There are many examples of Gorham at its luxurious peak. There’s the silver, glass, and ivory dressing table and stool from 1899, part of the “Martele” line Gorham introduced in 1896. The line produced a special division. It emphasized the individual craftsman and handwork and allowed him some creative leeway. It’s in the arts-and-crafts tradition of controlled creativity, based on set patterns and designs but with each object having its own flair. Mostly, it has art nouveau style, though the firm introduced the “Athenic” line for a more historicized look that also mixed media like glass and other metals.
What is American about this work? English Victorian and Edwardian silver, after all, is grand, too. Once civilized, Americans did what Americans do. They ran with the ball. It’s dazzle and sparkle taken to an extreme. Gilded Age America was rich, and by the 1880s, English aristocrats were already feeling the pinch. Taste for splendor was growing enervated, too. Gorham style was driven by technology, an American forte, but also the willingness of Americans to crossbreed styles. An 1879 silver vase mixed copper and brass to show a samurai borrowed from Japanese ukiyo-e prints. It’s a hybrid, with force and individuality, a look American silver tends to achieve whether painstakingly crafted like this or made in mass like a simple spoon.
This period coincided with a change in the economics of silver. Eighteenth-century English and American silver objects were first and foremost stores of value. What was precious was the metal, not the design or craftsmanship. There were no IRAs. Wealth was in property, and silver was the most convertible. Often, pieces were melted when their owners needed money. By the 1860s, the balance flipped. Silver was cheaper, so design became more important. This is one reason a big firm like Gorham had many lines and patterns and offered things like different forks for pickles, sardines, cake, and ice cream.

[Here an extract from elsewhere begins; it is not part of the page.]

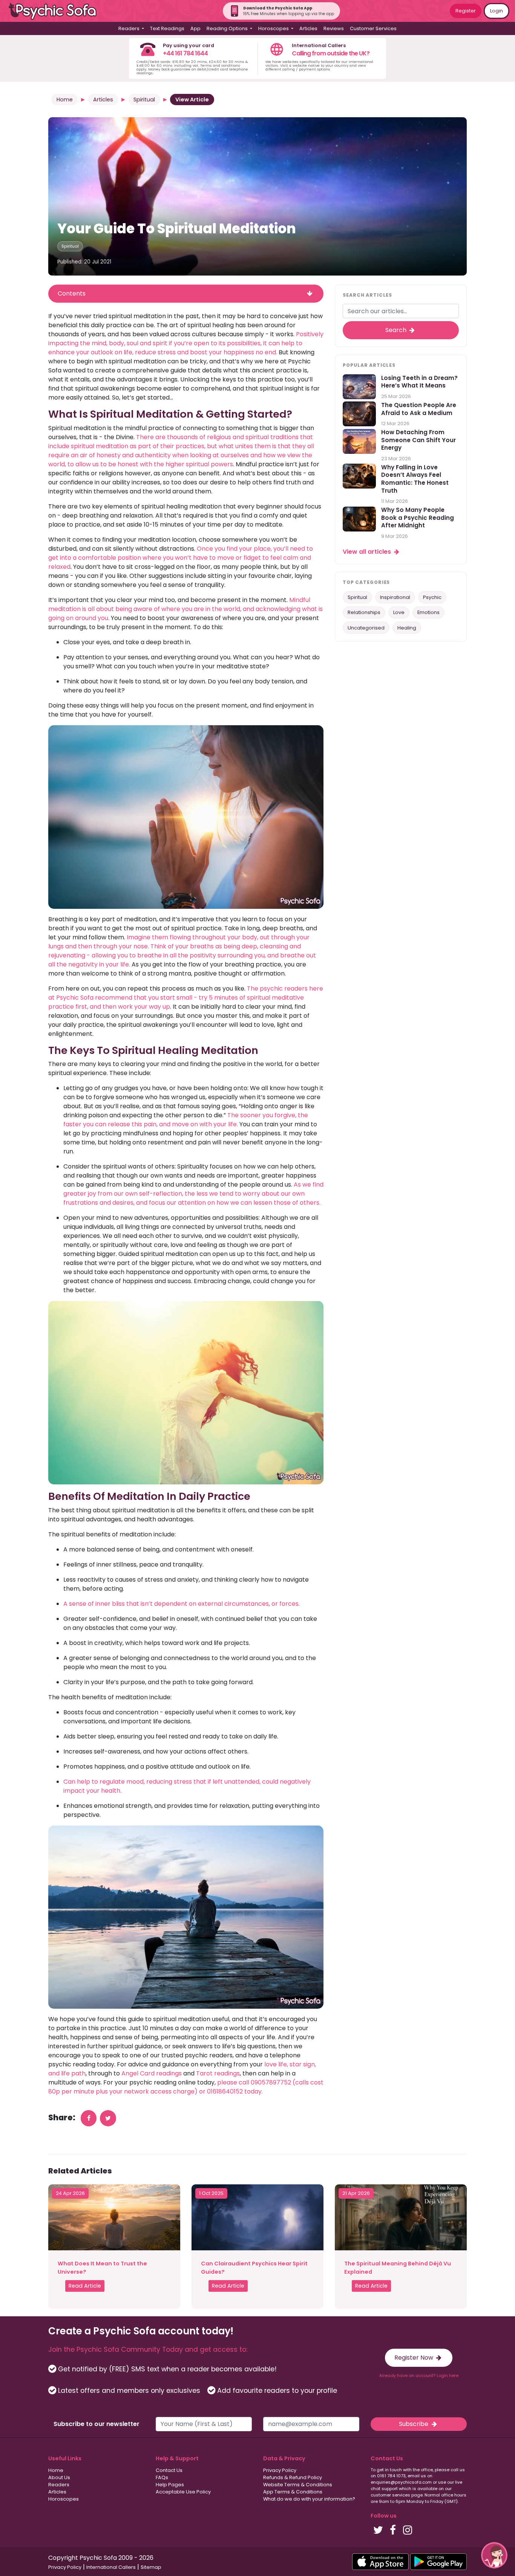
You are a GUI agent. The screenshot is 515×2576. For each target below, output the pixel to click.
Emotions (428, 613)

The company was a marketing machine. Cleverly and subtly, it pushed the etiquette industry to set higher, more complex standards, thus broadening and deepening demand.
So what happened? Gorham was traditionally brilliant in changing styles. In 1958, it introduced its “Circa ’70” line, with lovely streamlined silver, very meet-the-Jetsons, never imagining just how awful the 1970s would be.

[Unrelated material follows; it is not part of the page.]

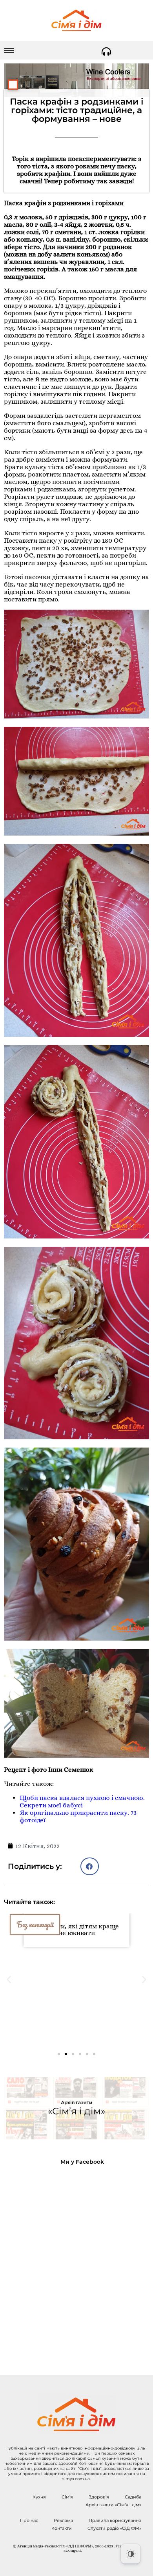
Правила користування (115, 2520)
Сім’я (67, 2497)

The demise of Gorham and elaborate dining silver needs are more things to add to the pile of blights Baby Boomers have visited upon us. A conglomerate bought the company in the 1960s. We can’t blame them for that, but it muddied the links between management, innovation, and quality control. In the haze of pot smoke, hippies tend to get their silver-mounted claret jugs mixed up with their martini shakers.
Fashions change, and fine dining and its equipment went out of style. “It needs polishing” is a feeble excuse, since silver, stored properly, rarely needs polishing. “Cooking’s too much work” is more like it. Society became more egalitarian, and good silver became the realm of old fogies. Today, Gen X’ers sometimes see old silver as a fascinating, classy anachronism, but mostly they put their bucks into experiences. There will never be another Gorham, so this is a historical show. Still, as a show of design and the history of taste and production and as a complete delight, this is the very tops. Kudos to RISD. Providence should be proud.